Lève-toi, ma chérie. J'entends une voix très familière dans mes oreilles, plus forte que les moqueries et les grognements - plus forte même que mes propres cris. Les griffes ont disparu, la masse de fourrure s'est évanouie et quelque chose de doux est sur mon visage, le léchage d'une langue.
"Maman ?" je croasse, enfin capable de lever les yeux. Des yeux bleus cristallins rencontrent les miens, la louve qui se tient à mes côtés, sa fourrure blond fraise la trahissant plus facilement que les mèches argentées qui commencent sur son museau et remontent jusqu'à sa couronne. Elle est revenue.

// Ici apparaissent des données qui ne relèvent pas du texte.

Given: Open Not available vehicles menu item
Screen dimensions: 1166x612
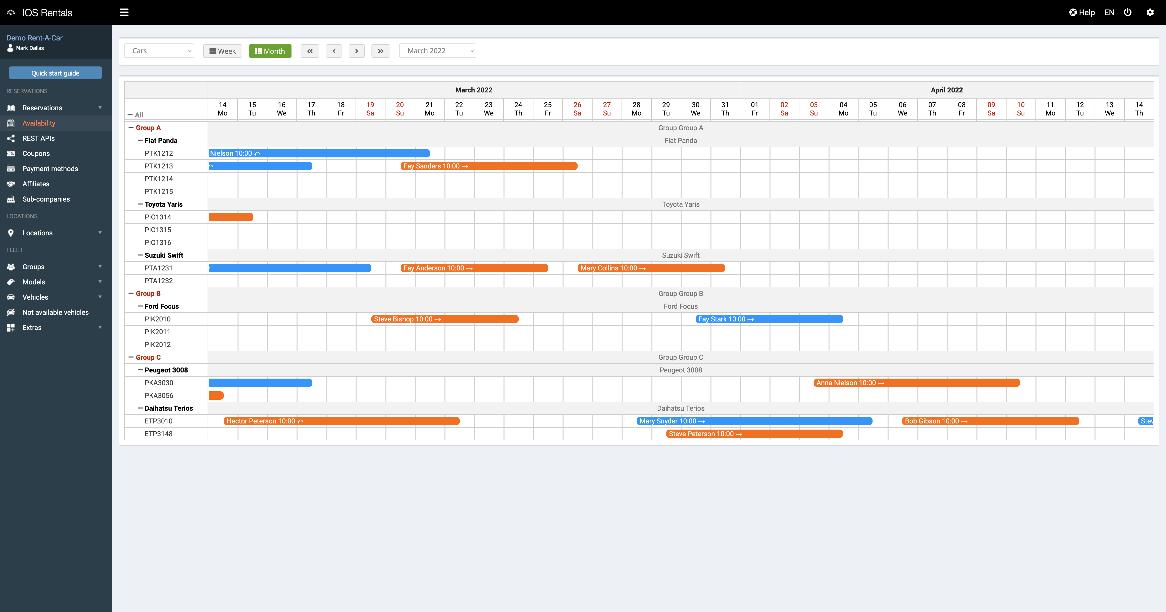Looking at the screenshot, I should (x=55, y=313).
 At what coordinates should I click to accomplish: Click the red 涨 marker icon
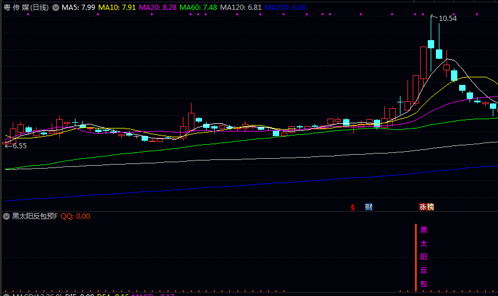(x=423, y=207)
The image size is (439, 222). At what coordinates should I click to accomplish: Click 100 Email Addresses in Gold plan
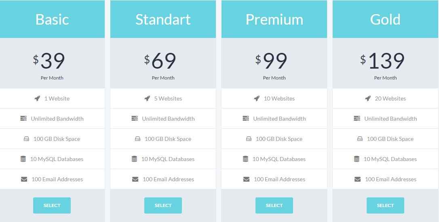(x=390, y=179)
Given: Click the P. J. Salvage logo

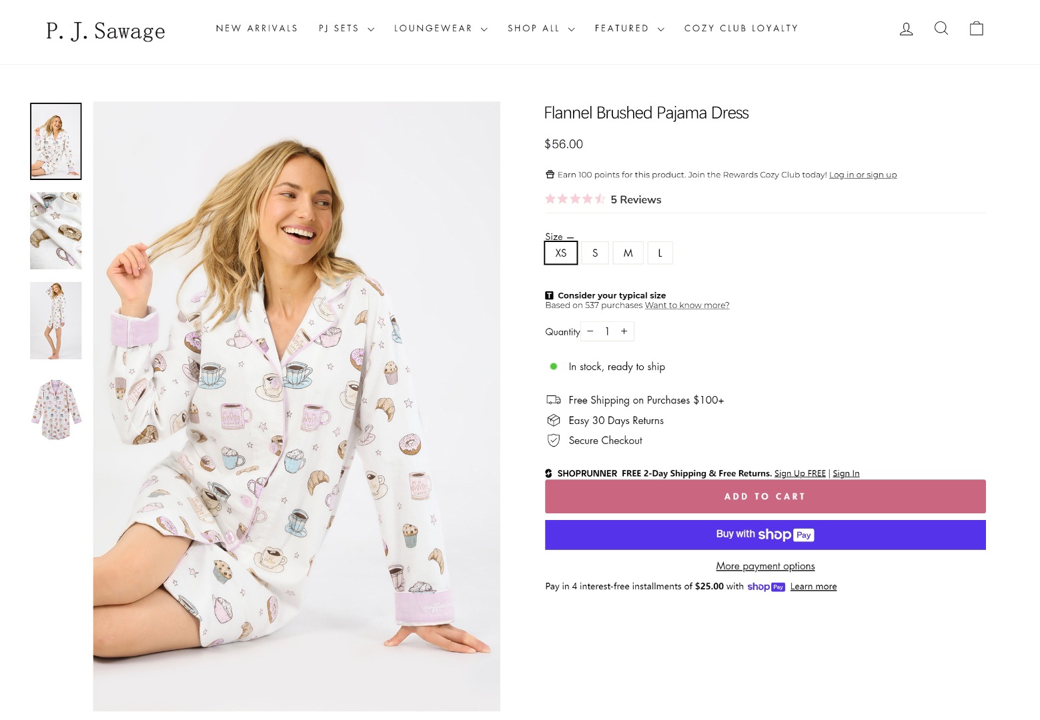Looking at the screenshot, I should pos(105,31).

Cours, Wisty ! La voix de maman résonne plus fort et plus clairement dans ma tête, elle me pousse à nouveau. Maintenant ! Elle grogne contre les autres loups autour de nous, beaucoup sont revenus à leur forme humaine et nous crient dessus à nouveau, la colère et un peu de peur dans leurs yeux. Elle se place entre moi et le reste de la Meute, sa mère - toujours en forme de loup, faisant les cent pas quelques mètres en arrière, mais visiblement boitant. La vue de notre Alpha toute-puissante temporairement vaincue ravive la flamme de la défiance en moi.

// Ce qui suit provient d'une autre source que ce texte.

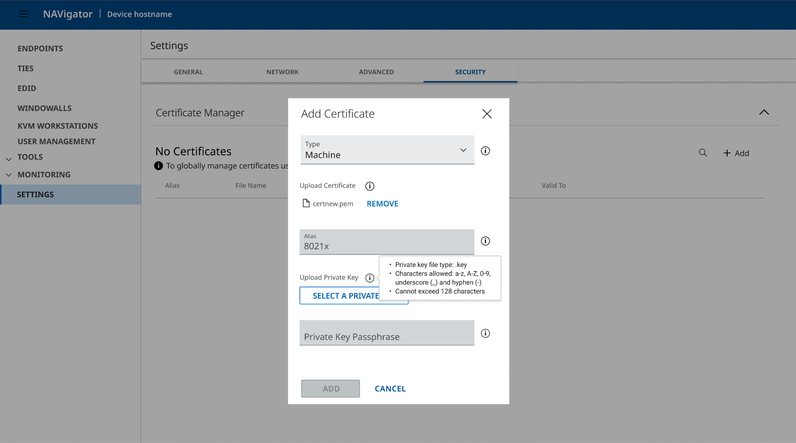
Task: Open the hamburger navigation menu
Action: (23, 14)
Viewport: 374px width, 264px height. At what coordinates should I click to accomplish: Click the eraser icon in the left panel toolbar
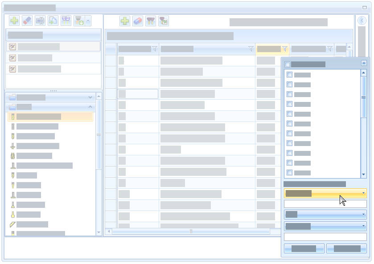click(27, 21)
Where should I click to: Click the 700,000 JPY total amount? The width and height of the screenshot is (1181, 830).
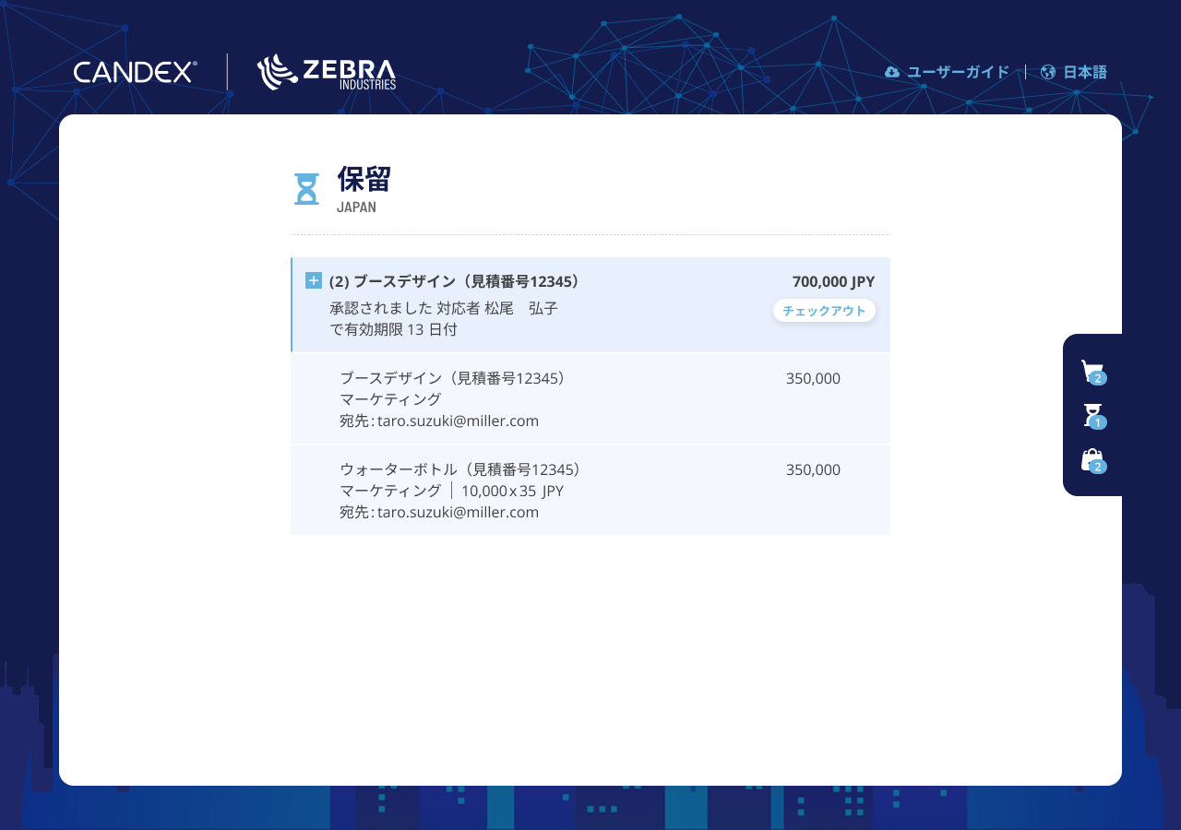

Mon corps se lève sans ma permission, la détermination intérieure de mon loup traversant mon corps et prenant le contrôle avant que je puisse l'arrêter. La transformation prend moins d'une minute et puis nous courons, traversant la forêt qui entoure la zone que j'appelais autrefois chez moi. Les hurlements nous suivent, de plus en plus loin jusqu'à ce que nos pieds touchent le bitume et que nous soyons aux abords de la civilisation humaine, mais nous ne nous arrêtons pas, ils ne s'arrêtent pas. Nous continuons, de plus en plus au sud jusqu'à ce que la Meute soit loin derrière et que mes poumons crient et que tout menace de s'éteindre. Mais au fond de moi, je sais que ce qui ressemble à la fin d'un long voyage n'est en réalité que le début.